(What you need to do) Pictures are to be left out; every line from the one that holds "This screenshot has height=868, width=1379." to the end of the data is to be retyped exactly.

Stored data:
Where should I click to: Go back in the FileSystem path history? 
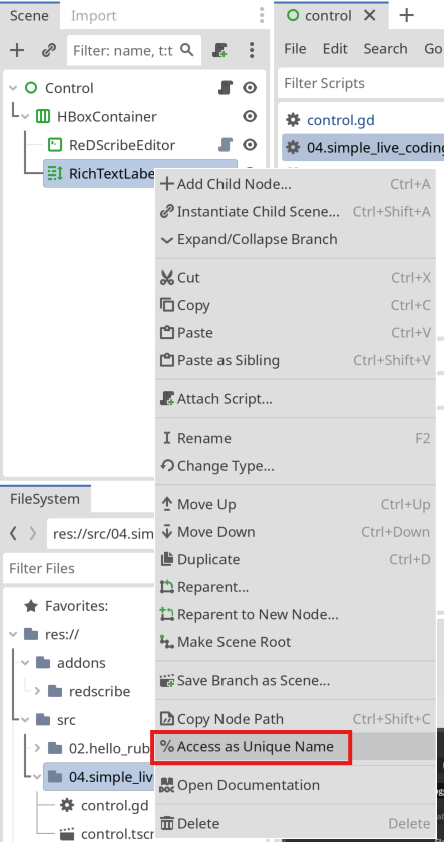[x=14, y=533]
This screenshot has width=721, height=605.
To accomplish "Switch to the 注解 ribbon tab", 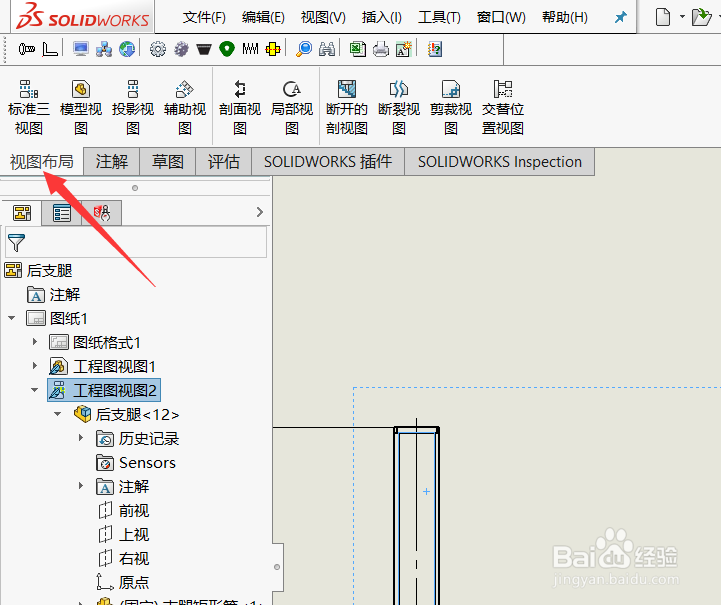I will pos(112,162).
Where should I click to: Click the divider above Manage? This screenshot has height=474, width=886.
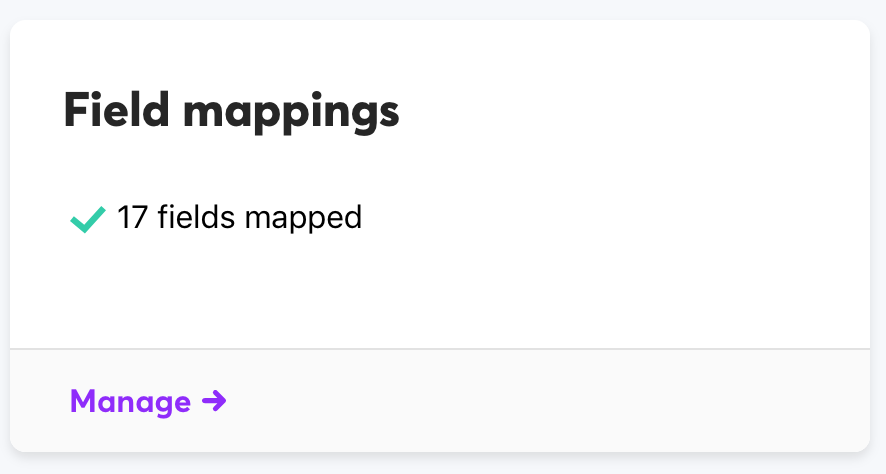coord(440,349)
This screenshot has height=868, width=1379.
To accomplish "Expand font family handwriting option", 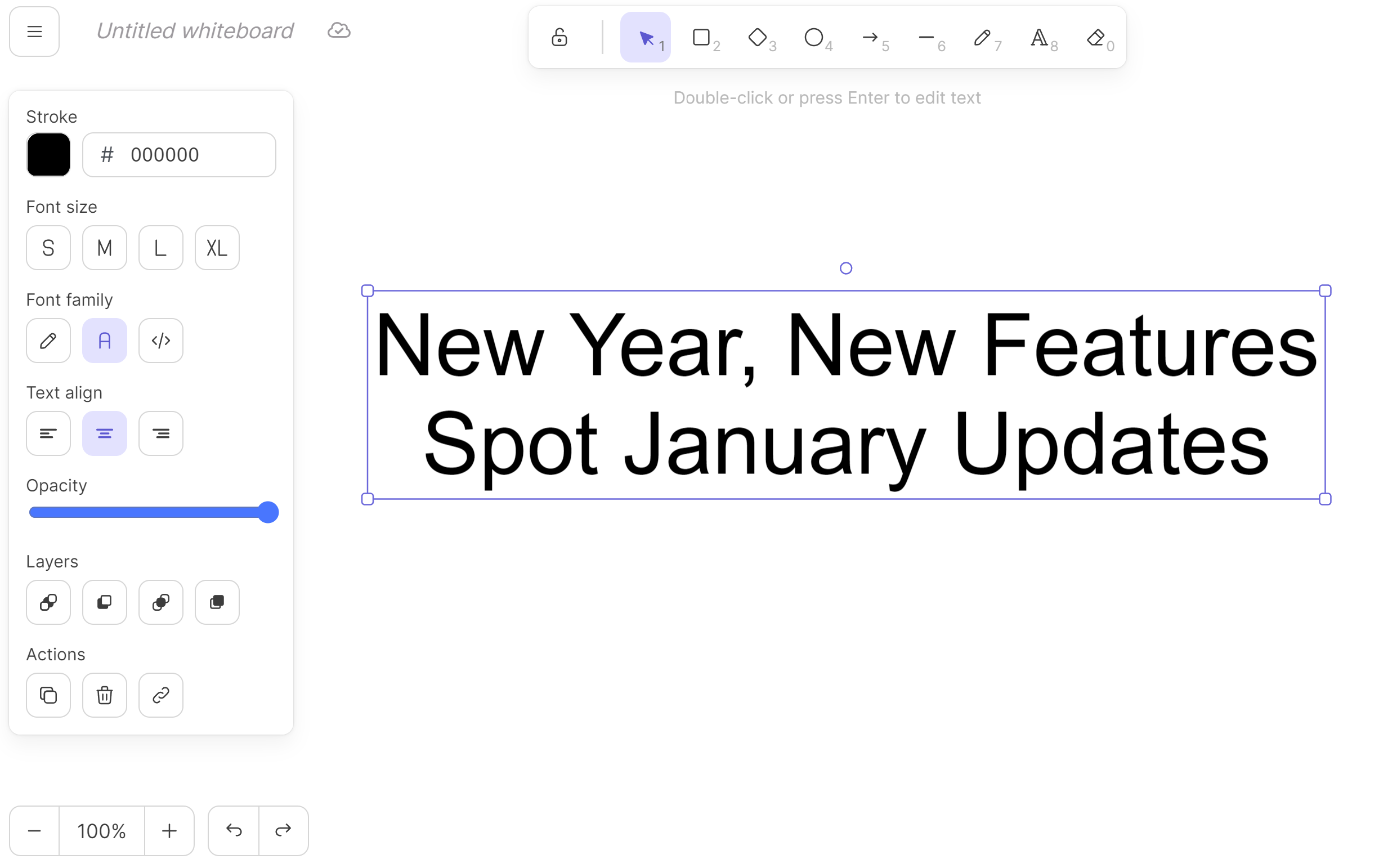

(Written response)
This screenshot has height=868, width=1379.
To accomplish "Expand font family handwriting option", 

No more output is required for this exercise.